◆ **Selected text**:
####

Shell::Parser - Simple shell script parser


Shell-Parser documentation Contained in the Shell-Parser distribution.

Index


Code Index:

NAME

Top

Shell::Parser - Simple shell script parser

VERSION

Top

Version 0.04

SYNOPSIS

Top

    use Shell::Parser;

    my $parser = new Shell::Parser syntax => 'bash', handlers => {

    };
    $parser->parse(...);
    $parser->eof;

DESCRIPTION

Top

This module implements a rudimentary shell script parser in Perl. It was primarily written as a backend for Syntax::Highlight::Shell, in order to simplify the creation of the later.

METHODS

Top

new()

Creates and returns a new Shell::Parser object. Options can be provided as key/value pairs.

Options

  • handlers - sets the parsing events handlers. See "handlers()" for more information.
  • syntax - selects the shell syntax. See "syntax()" for more information.

####

Records from a dataset

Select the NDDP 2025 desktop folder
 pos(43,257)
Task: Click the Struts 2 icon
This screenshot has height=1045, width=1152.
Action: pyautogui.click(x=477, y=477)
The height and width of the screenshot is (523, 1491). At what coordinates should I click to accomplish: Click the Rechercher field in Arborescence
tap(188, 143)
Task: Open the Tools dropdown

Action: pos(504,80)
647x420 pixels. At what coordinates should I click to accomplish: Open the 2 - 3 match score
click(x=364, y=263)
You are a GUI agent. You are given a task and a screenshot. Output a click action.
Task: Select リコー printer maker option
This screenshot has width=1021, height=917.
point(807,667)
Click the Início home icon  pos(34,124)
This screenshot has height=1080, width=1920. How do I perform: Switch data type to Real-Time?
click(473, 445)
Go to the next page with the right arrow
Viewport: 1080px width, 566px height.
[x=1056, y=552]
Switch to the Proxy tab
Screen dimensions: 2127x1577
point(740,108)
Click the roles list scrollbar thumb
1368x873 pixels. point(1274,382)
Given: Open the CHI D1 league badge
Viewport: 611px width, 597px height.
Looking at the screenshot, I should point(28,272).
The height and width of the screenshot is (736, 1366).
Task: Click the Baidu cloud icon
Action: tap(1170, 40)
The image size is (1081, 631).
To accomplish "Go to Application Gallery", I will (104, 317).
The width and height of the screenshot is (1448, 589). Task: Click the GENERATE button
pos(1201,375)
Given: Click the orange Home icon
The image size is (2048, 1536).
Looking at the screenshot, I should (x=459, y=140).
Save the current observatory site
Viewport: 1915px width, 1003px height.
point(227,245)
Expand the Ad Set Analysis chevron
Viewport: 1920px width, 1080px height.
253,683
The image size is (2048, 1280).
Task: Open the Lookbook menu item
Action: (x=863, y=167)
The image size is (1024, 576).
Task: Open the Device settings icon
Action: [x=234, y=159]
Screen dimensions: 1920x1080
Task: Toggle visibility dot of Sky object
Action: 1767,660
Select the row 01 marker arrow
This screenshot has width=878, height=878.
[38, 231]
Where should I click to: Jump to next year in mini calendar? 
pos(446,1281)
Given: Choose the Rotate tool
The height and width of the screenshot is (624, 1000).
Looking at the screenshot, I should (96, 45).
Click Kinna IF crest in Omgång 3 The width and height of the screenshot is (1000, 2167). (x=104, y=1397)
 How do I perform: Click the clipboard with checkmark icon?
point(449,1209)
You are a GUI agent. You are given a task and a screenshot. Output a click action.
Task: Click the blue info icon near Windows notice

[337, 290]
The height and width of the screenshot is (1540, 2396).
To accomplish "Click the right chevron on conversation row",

####

◆ **What you need to do**:
[A] Reproduce the Shell::Parser documentation word for word, everything from "my $parser = new" down to "of the later.".
[B] Decide whether each statement agrees with the Shell::Parser documentation, answering yes or no and quoting the words that settle it: (i) the parser is written in Perl; (ii) the documented version is 0.05; (iii) options for new() can be passed as key/value pairs.
[C] Write the next part of the Shell::Parser documentation, picking up after its final line.
The records have nothing to do with this work.

◆ **Task responses**:
[A]
my $parser = new Shell::Parser syntax => 'bash', handlers => {

    };
    $parser->parse(...);
    $parser->eof;

DESCRIPTION

Top

This module implements a rudimentary shell script parser in Perl. It was primarily written as a backend for Syntax::Highlight::Shell, in order to simplify the creation of the later.

[B]
(i) Yes: "This module implements a rudimentary shell script parser in Perl."
(ii) No: "Version 0.04"
(iii) Yes: "Options can be provided as key/value pairs."

[C]
Examples

    my $parser = new Shell::Parser syntax => 'bash', 
        handlers => { default => \&default_handler };

parse()

Parse the shell code given in argument.

Examples

    $parser->parse(qq{echo "hello world"\n});
    $parser->parse(<<'SHELL');
        for pat; do 
            echo "greping for $pat"
            ps aux | grep $pat
        done
    SHELL

eof()

Tells the parser that there is no more data.

Note that this method is a no-op for now, but this may change in the future.

handlers()

Assign handlers to parsing events using a hash or a hashref. Available events:

  • assign - handler for assignments: VARIABLE=VALUE
  • builtin - handler for shell builtin commands: alias, jobs, read...
  • command - handler for external commands (not implemented)
  • comment - handler for comments: # an impressive comment
  • keyword - handler for shell reserved words: for, if, case...
  • metachar - handler for shell metacharacters: ;, &, |...
  • variable - handler for variable expansion: $VARIABLE
  • text - handler for anything else

There is also a default handler, which will be used for any handler which has not been explicitely defined.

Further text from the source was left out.